▶ Provided text:
Question: Which statistics should be applied to determine whether a region is differentially methylated or not?
4
dustar1986330 wrote:

Hi,

I've got bisulfite-sequencing data for two differentiation stages. The raw data was mapped using Bismark. For each CpG site, the methylation ratio was marked as "A/B" (A methylated reads vs B unmethylated reads for this site).

Now I want to compare the overall methyaltion of a certain region. Assuming this region contains 3 CpG sites, the methylated/unmethylated ratio  of each site in the two stages are 45/60, 4/10, 5/15 and 14/65, 3/9, 7/20  respectively.

▶ Work order 1: In the bisulfite-sequencing post, which tool was used to map the raw data?
▶ Work order 2: Write a continuation of the bisulfite-sequencing post, beginning after its final sentence.

▶ Dataset entries:
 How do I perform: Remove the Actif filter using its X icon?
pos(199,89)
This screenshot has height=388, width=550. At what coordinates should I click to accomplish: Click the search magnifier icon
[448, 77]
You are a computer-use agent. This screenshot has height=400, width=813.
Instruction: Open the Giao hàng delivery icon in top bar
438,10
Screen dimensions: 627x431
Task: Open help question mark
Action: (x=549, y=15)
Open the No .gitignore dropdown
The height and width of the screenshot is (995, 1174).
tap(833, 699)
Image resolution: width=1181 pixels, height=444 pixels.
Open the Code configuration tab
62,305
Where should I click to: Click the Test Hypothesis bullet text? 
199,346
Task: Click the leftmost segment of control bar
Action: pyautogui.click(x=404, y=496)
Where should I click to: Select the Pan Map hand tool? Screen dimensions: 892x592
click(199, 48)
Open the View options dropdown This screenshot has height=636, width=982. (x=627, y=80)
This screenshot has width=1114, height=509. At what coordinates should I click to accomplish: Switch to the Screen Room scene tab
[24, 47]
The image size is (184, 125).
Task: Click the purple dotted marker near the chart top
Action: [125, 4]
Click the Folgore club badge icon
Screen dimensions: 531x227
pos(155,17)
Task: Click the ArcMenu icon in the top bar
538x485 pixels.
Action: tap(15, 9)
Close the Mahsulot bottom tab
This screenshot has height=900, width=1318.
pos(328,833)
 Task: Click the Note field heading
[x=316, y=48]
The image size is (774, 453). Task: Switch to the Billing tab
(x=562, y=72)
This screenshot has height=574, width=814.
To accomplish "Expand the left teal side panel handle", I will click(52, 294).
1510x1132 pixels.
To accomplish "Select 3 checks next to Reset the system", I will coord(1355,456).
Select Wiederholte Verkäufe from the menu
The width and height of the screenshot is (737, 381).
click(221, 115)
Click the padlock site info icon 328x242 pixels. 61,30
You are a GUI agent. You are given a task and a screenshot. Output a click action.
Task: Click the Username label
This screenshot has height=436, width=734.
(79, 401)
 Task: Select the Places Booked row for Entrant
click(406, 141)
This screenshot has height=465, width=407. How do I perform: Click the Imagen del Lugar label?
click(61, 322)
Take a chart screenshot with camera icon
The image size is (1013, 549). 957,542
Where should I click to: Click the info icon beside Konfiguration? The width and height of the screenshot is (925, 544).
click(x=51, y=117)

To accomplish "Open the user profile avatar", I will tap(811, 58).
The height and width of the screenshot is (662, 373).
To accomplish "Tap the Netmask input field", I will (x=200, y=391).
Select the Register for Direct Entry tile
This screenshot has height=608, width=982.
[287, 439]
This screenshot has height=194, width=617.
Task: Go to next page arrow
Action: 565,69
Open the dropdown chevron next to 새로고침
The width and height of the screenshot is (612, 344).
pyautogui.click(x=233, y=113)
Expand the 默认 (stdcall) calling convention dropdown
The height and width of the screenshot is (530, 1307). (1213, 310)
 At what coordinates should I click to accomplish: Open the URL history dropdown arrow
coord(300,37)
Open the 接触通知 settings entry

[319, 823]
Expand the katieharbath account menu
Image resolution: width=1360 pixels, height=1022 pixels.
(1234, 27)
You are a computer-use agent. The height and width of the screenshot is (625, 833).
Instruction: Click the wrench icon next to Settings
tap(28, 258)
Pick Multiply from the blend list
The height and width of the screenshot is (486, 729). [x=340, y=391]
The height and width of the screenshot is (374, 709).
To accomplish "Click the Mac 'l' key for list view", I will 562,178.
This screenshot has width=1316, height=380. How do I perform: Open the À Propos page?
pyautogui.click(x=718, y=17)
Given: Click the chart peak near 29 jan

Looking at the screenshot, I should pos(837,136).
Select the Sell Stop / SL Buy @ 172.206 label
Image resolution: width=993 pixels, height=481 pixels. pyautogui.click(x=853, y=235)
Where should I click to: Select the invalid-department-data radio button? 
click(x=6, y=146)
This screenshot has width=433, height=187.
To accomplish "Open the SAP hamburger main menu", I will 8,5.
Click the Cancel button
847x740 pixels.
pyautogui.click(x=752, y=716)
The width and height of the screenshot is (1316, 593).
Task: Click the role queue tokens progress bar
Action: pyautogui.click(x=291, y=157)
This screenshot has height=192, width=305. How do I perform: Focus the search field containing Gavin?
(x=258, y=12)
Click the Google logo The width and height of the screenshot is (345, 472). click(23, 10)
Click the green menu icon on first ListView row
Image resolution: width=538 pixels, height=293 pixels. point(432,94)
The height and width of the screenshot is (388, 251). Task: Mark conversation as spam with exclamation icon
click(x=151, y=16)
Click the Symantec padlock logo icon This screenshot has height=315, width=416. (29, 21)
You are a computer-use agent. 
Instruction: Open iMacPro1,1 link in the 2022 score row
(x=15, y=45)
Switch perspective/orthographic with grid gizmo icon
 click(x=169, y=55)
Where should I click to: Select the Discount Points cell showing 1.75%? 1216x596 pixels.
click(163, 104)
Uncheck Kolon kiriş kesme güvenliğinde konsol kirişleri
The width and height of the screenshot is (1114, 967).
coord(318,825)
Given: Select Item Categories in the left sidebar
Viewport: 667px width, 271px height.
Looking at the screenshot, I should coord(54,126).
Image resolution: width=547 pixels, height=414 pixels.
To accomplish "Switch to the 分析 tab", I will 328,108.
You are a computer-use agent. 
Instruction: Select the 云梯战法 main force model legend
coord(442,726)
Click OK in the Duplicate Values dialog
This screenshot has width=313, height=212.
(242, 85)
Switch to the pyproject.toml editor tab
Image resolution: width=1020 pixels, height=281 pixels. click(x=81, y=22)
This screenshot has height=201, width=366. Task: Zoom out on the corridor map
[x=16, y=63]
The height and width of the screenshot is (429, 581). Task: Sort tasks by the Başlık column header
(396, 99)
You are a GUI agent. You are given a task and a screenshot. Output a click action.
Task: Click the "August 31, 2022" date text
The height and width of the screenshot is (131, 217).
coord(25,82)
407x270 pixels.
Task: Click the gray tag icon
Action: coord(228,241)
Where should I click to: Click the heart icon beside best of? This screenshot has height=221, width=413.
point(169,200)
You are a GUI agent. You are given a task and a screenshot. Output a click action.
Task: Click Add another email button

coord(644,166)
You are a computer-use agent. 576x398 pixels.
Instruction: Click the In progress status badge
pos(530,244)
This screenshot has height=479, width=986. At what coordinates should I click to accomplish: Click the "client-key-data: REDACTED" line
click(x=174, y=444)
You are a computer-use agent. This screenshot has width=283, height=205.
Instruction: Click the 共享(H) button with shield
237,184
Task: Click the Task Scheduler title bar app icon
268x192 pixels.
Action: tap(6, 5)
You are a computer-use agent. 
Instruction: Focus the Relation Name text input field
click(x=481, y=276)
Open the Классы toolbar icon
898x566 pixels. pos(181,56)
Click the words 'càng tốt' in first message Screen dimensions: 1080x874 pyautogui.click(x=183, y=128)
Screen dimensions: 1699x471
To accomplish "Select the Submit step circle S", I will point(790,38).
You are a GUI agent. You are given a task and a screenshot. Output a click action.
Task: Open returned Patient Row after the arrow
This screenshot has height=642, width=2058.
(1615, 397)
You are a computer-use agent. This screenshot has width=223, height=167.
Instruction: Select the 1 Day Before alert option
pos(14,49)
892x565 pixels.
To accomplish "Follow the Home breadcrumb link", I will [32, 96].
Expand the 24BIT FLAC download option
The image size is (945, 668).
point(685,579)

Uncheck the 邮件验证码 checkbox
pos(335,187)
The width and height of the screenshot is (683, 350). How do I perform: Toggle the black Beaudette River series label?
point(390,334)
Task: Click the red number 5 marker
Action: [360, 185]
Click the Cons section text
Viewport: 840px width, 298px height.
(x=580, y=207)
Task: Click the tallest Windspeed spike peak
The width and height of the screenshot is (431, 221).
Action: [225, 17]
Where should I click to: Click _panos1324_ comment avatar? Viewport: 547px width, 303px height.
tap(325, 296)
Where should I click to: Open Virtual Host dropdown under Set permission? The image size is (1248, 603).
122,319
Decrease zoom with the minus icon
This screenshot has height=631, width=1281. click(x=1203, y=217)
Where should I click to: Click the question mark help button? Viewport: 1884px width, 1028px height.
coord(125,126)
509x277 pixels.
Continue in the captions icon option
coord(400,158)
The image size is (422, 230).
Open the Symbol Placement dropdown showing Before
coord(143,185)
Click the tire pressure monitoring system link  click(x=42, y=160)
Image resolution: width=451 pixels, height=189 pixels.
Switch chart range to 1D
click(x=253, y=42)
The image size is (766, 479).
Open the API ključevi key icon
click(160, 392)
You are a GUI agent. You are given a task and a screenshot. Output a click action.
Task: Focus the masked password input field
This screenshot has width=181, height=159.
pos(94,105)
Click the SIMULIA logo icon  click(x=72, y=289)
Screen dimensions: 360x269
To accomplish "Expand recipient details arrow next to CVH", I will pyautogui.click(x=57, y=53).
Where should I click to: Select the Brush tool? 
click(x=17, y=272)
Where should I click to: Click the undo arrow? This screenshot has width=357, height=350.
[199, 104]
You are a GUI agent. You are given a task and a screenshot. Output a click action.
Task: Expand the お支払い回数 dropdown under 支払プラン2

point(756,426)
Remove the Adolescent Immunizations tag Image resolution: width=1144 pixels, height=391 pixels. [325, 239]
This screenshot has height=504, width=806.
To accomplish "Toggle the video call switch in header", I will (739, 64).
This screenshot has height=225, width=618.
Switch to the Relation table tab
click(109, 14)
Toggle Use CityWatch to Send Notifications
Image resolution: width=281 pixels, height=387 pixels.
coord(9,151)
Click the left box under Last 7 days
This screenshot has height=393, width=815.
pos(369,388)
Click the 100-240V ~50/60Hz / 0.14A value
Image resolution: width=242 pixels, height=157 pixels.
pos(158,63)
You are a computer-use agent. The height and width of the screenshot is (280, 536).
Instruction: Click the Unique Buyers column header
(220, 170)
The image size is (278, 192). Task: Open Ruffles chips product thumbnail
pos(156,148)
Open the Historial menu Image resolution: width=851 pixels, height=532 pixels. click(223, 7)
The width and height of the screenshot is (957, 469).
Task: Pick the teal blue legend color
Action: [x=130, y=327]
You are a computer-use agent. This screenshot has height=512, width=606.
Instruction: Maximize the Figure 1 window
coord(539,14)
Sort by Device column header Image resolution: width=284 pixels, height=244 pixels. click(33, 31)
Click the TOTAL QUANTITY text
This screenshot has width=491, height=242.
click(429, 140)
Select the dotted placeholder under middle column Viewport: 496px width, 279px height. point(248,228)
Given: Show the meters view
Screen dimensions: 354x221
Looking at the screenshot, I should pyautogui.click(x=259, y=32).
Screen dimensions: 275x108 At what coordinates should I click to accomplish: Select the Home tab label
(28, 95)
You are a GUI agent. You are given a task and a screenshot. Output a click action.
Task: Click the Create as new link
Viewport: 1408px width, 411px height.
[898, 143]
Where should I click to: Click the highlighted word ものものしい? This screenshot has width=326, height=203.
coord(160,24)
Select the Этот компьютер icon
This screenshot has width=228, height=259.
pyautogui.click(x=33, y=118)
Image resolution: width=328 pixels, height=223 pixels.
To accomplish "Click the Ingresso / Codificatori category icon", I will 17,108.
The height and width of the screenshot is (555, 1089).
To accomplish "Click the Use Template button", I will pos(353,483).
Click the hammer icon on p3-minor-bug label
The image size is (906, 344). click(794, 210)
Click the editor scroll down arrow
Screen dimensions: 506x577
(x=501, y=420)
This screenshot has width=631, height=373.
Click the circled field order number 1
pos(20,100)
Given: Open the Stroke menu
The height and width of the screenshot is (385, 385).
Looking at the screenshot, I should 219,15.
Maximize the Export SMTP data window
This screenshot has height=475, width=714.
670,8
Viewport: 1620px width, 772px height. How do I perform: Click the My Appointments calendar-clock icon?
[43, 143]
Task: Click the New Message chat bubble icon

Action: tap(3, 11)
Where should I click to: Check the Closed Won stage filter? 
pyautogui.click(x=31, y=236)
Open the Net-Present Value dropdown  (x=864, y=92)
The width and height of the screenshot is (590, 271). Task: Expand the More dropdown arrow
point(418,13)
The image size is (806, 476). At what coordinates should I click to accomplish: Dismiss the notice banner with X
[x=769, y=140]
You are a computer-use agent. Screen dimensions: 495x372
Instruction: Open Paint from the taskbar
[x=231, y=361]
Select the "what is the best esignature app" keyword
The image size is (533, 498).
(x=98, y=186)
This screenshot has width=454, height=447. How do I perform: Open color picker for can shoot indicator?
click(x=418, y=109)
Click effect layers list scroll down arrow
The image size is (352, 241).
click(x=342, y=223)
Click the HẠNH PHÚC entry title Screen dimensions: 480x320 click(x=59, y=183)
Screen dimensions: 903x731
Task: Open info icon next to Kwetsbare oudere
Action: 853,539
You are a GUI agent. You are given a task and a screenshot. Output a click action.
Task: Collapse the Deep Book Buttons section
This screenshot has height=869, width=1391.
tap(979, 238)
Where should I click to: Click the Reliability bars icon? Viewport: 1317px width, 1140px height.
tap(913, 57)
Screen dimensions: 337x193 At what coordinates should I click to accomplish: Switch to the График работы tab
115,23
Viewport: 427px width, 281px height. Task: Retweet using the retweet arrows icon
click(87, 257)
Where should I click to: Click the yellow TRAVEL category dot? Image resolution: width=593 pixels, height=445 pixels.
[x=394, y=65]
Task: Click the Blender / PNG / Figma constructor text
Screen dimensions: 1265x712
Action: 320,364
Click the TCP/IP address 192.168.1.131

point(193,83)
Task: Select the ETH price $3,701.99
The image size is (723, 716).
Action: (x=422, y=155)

▶ Task result 1: Bismark.

▶ Task result 2:
I think there are two ways to calculate the overall methylation rate of the region:

Method 1: total amount of methylated reads / total number of reads within the region

methyaltion rate of stage 1 = (45+4+5)/(45+60+4+10+5+15) = 54/139 = 0.39

methyaltion rate of stage 2 = (14+3+7)/(14+65+3+9+7+20) = 24/118 = 0.20

Method 2: average the methylation rate of each CpG site within the region

methyaltion rate of stage 1 = (45/(45+60) + 4/(4+10) + 5/(5+15))/3 = 0.32

methyaltion rate of stage 2 = (14/(14+65) + 3/(3+9) + 7/(7+20))/3 = 0.22

For method 1, I can then calculate the confidence inteval and the P value to know whether 54 out of 139 is significantly different from 24 out of 118.

However, the methylation rate calculated by method 1 is biased toward the site with higher reads coverage.

Methold 2 seems to be more robust to indicate the atucal methylation rate of the region.

But I don't know which statistics test should I use for method 2 to know the significance.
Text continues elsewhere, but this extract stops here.